Only the lines from the one containing "The width and" to the end of the records belong in the copy. Reproduce them word for word and drop the pictures.

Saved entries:
Segment Open

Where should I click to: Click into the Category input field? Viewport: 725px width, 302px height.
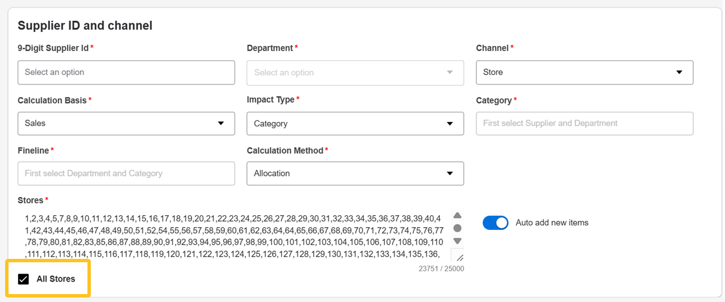click(584, 123)
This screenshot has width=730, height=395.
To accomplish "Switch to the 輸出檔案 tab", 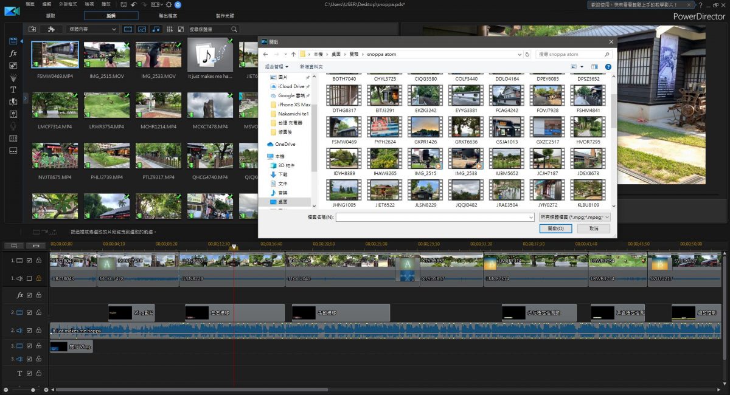I will (x=167, y=16).
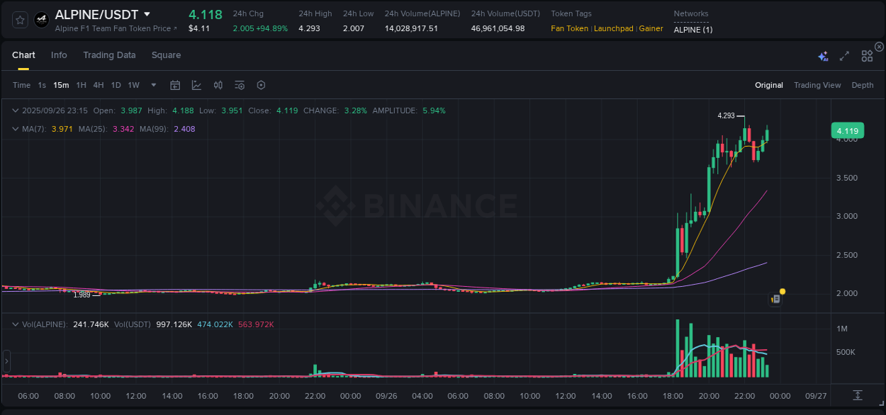Collapse the moving averages row
Viewport: 886px width, 415px height.
[15, 129]
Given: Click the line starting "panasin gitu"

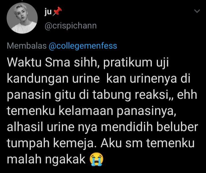Looking at the screenshot, I should 102,95.
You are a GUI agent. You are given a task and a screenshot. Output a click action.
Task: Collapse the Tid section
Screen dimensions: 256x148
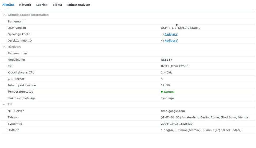coord(4,105)
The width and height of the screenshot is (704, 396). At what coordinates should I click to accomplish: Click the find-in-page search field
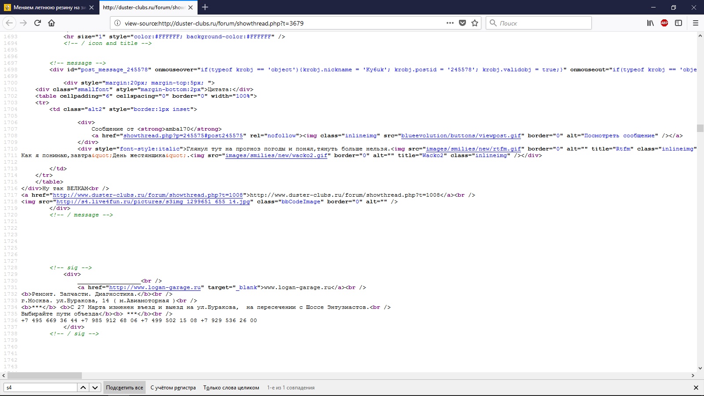tap(40, 388)
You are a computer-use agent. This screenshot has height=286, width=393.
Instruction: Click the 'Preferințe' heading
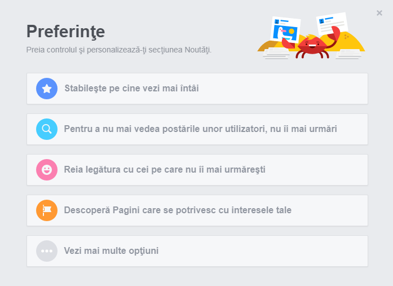65,32
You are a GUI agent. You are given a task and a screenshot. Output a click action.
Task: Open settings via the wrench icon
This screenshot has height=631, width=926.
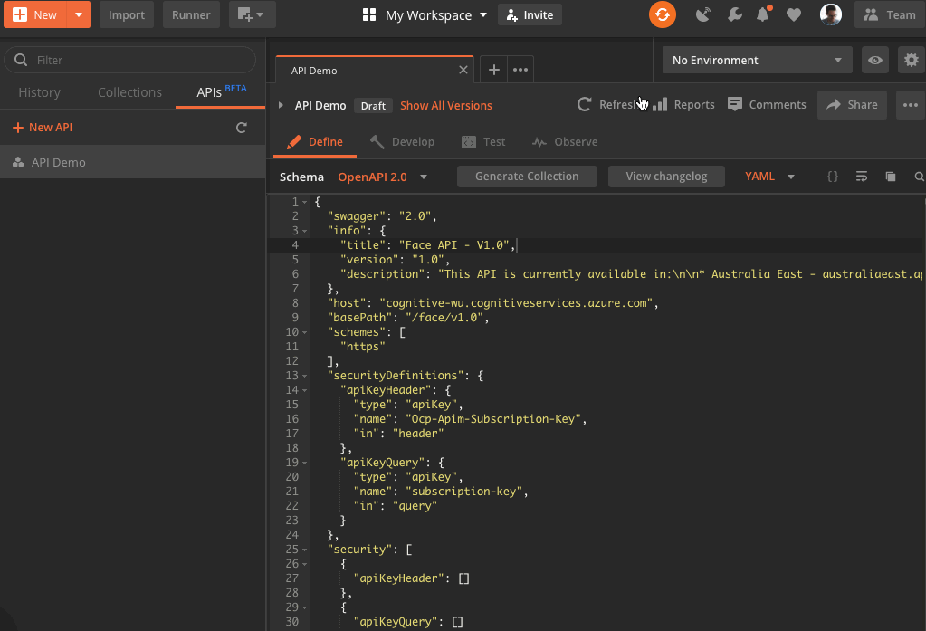(x=734, y=14)
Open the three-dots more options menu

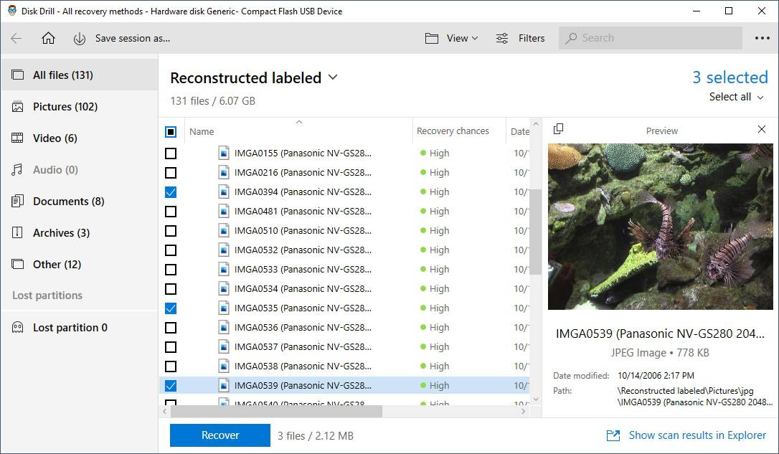762,39
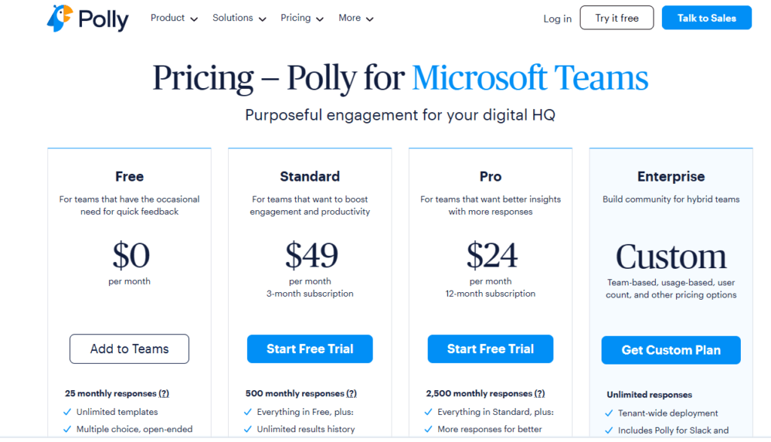Click the checkmark beside Everything in Standard, plus

(x=428, y=411)
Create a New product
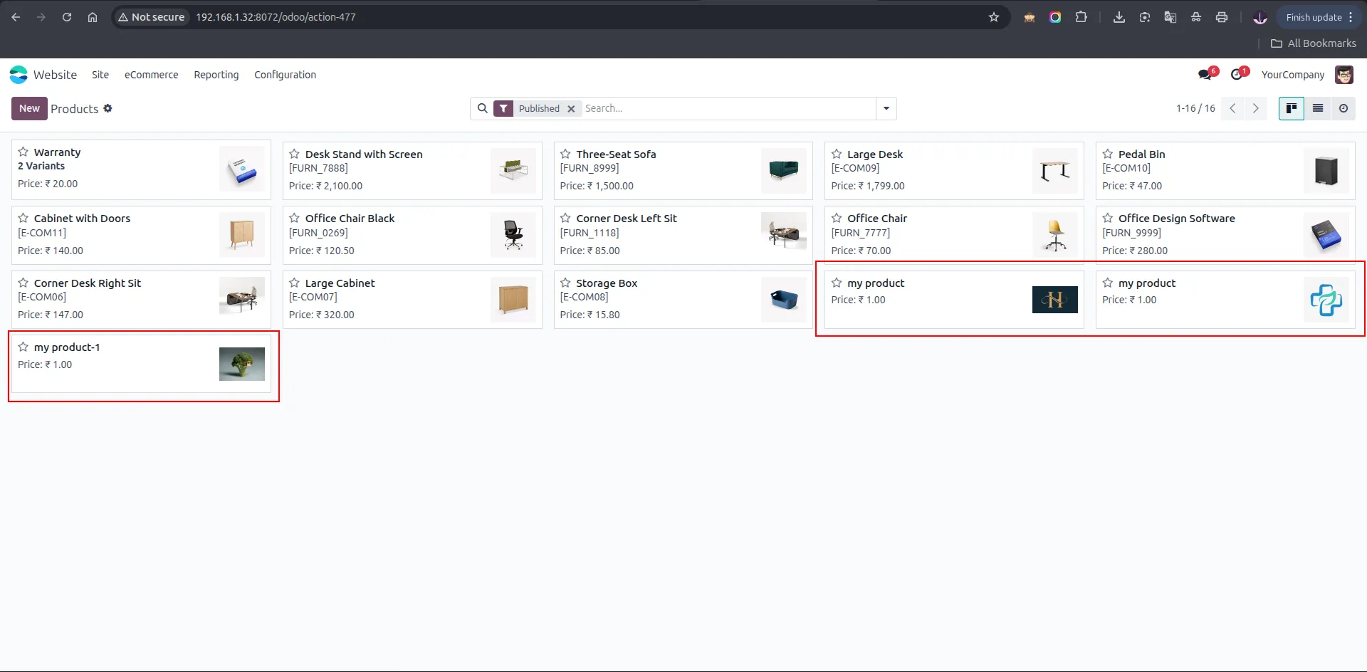This screenshot has height=672, width=1367. pos(29,108)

Segment Closed

Solution:
The width and height of the screenshot is (704, 396). At what coordinates should I click to accomplish: Click the find-in-page search field
tap(40, 388)
You are a computer-use agent. This screenshot has height=286, width=393.
Instruction: Click the 'Preferințe' heading
65,32
You are a GUI agent. You are given a task and a screenshot. Output a click action.
Task: Open settings via the wrench icon
This screenshot has height=631, width=926.
(x=734, y=14)
Open the three-dots more options menu

762,39
Click the checkmark beside Everything in Standard, plus

(x=428, y=411)
Create a New product
This screenshot has height=672, width=1367. pos(29,108)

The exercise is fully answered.